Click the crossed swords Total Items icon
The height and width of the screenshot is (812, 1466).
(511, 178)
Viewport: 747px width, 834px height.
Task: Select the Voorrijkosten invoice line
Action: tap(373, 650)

········

**THE TASK:**
Set down exactly what runs from the line with "The height and" to the last line of the data above, including both of those lines and no others.

**SOLUTION:**
The height and width of the screenshot is (812, 1466).
(511, 178)
Viewport: 747px width, 834px height.
Task: Select the Voorrijkosten invoice line
Action: tap(373, 650)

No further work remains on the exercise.